▸ INSTRUCTIONS TO FOLLOW: Give the entries again exactly, every one of them.

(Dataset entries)

****************

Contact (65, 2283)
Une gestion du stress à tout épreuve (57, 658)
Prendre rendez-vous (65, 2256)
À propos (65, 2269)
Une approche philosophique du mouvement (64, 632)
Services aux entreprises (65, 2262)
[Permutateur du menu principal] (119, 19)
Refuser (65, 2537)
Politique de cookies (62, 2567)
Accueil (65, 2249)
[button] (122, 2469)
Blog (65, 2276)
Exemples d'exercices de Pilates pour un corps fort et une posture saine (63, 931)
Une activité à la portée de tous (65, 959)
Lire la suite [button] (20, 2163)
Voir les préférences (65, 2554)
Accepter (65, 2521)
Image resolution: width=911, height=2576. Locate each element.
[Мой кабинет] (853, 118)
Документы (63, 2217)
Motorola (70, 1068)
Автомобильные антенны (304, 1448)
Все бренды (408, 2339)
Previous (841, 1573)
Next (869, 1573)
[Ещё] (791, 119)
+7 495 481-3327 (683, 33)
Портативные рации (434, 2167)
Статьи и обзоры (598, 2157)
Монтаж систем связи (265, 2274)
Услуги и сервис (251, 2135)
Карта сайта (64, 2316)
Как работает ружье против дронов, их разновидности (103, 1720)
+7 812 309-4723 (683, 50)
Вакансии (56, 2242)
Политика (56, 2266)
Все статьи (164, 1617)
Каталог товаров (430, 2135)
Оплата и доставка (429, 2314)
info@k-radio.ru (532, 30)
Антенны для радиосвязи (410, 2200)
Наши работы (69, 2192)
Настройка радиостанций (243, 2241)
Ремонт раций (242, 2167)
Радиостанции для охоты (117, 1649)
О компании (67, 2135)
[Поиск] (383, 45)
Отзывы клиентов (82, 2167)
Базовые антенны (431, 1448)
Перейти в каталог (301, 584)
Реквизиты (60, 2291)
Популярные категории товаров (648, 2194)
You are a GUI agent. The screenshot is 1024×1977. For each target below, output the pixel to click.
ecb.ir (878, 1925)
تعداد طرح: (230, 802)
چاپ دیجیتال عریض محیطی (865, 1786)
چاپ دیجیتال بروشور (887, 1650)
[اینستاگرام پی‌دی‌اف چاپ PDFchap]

****************

▸ TASK RESULT:
Contact (65, 2283)
Une gestion du stress à tout épreuve (57, 658)
Prendre rendez-vous (65, 2256)
À propos (65, 2269)
Une approche philosophique du mouvement (64, 632)
Services aux entreprises (65, 2262)
[Permutateur du menu principal] (119, 19)
Refuser (65, 2537)
Politique de cookies (62, 2567)
Accueil (65, 2249)
[button] (122, 2469)
Blog (65, 2276)
Exemples d'exercices de Pilates pour un corps fort et une posture saine (63, 931)
Une activité à la portée de tous (65, 959)
Lire la suite [button] (20, 2163)
Voir les préférences (65, 2554)
Accepter (65, 2521)
Image resolution: width=911, height=2576. Locate each element.
[Мой кабинет] (853, 118)
Документы (63, 2217)
Motorola (70, 1068)
Автомобильные антенны (304, 1448)
Все бренды (408, 2339)
Previous (841, 1573)
Next (869, 1573)
[Ещё] (791, 119)
+7 495 481-3327 (683, 33)
Портативные рации (434, 2167)
Статьи и обзоры (598, 2157)
Монтаж систем связи (265, 2274)
Услуги и сервис (251, 2135)
Карта сайта (64, 2316)
Как работает ружье против дронов, их разновидности (103, 1720)
+7 812 309-4723 (683, 50)
Вакансии (56, 2242)
Политика (56, 2266)
Все статьи (164, 1617)
Каталог товаров (430, 2135)
Оплата и доставка (429, 2314)
info@k-radio.ru (532, 30)
Антенны для радиосвязи (410, 2200)
Наши работы (69, 2192)
Настройка радиостанций (243, 2241)
Ремонт раций (242, 2167)
Радиостанции для охоты (117, 1649)
О компании (67, 2135)
[Поиск] (383, 45)
Отзывы клиентов (82, 2167)
Базовые антенны (431, 1448)
Перейти в каталог (301, 584)
Реквизиты (60, 2291)
Популярные категории товаров (648, 2194)
You are a GUI agent. The screenshot is 1024×1977. For each target below, output the pixel to click.
ecb.ir (878, 1925)
تعداد طرح: (230, 802)
چاپ دیجیتال عریض محیطی (865, 1786)
چاپ دیجیتال بروشور (887, 1650)
[اینستاگرام پی‌دی‌اف چاپ PDFchap]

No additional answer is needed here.